(Screenshot grounding data)
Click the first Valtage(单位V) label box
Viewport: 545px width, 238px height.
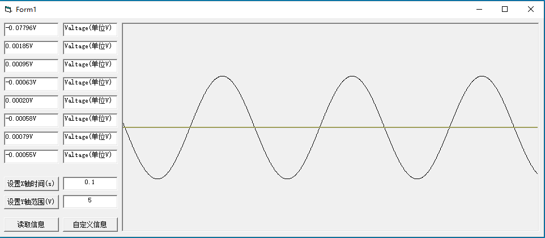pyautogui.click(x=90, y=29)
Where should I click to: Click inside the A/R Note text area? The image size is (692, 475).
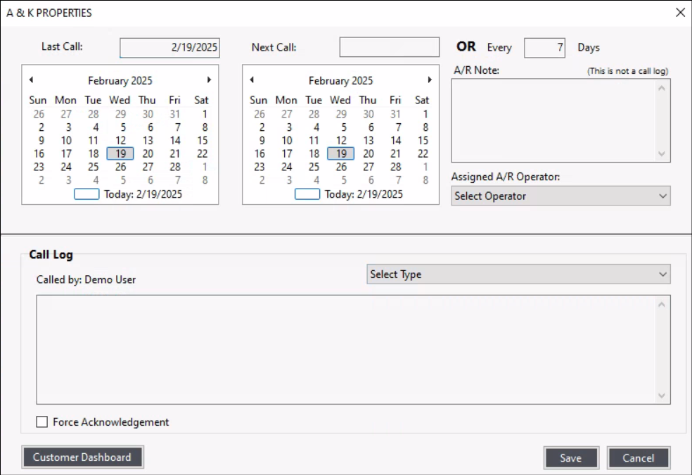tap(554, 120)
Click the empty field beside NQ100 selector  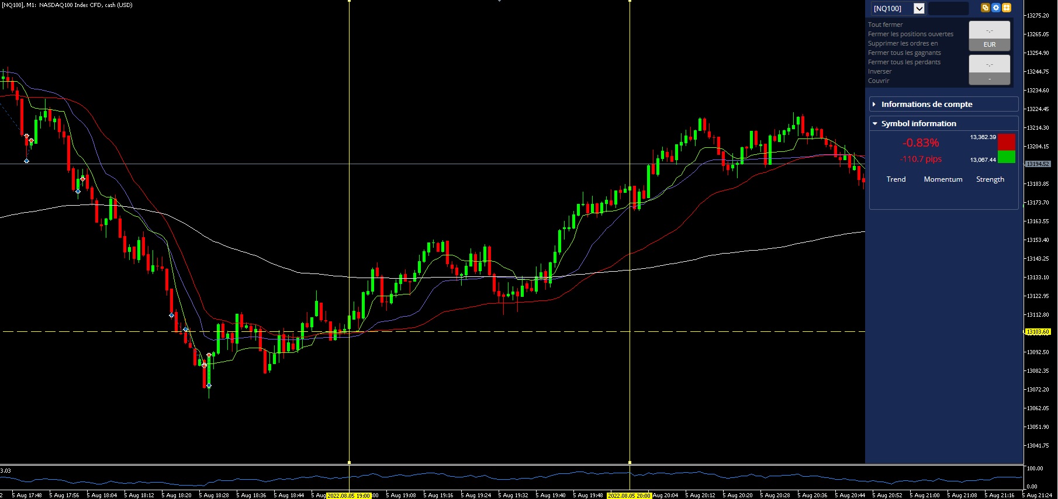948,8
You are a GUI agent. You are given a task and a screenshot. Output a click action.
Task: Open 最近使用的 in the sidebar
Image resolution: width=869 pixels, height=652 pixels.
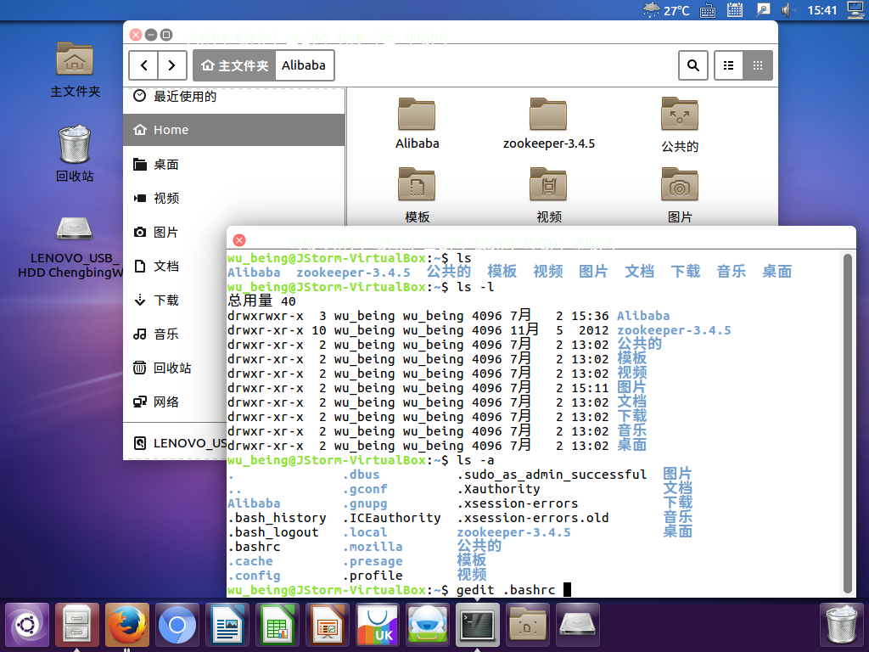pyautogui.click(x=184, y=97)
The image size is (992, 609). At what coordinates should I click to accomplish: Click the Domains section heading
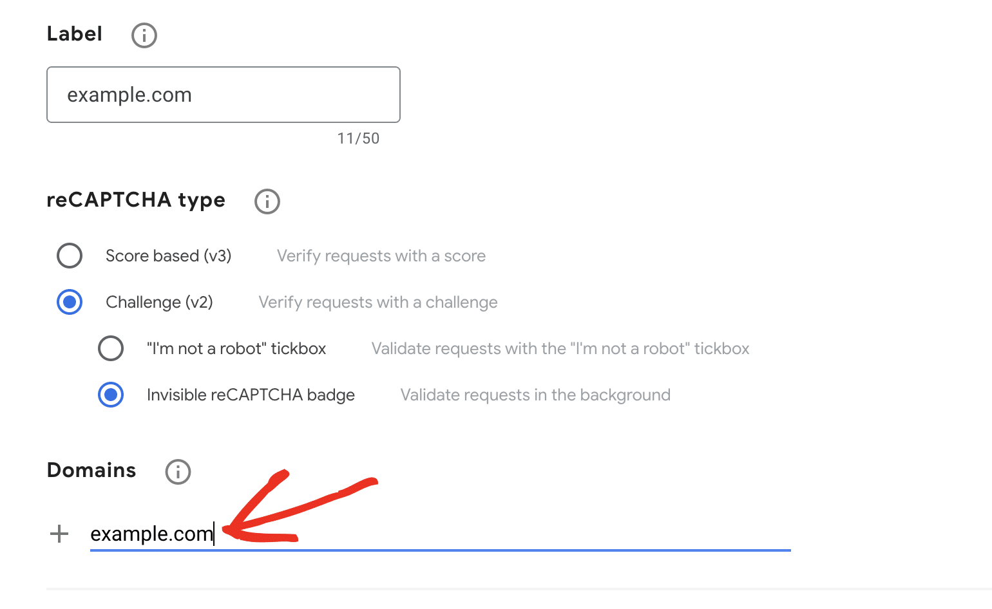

» **Assignment**:
Set down exactly and only the lines from the line that contains "Image resolution: width=869" through the last line of the entries above, with both of those lines included and the pictures left out.

» **Written reply**:
Image resolution: width=869 pixels, height=652 pixels.
pyautogui.click(x=184, y=97)
The image size is (992, 609). At what coordinates should I click to accomplish: Click the Domains section heading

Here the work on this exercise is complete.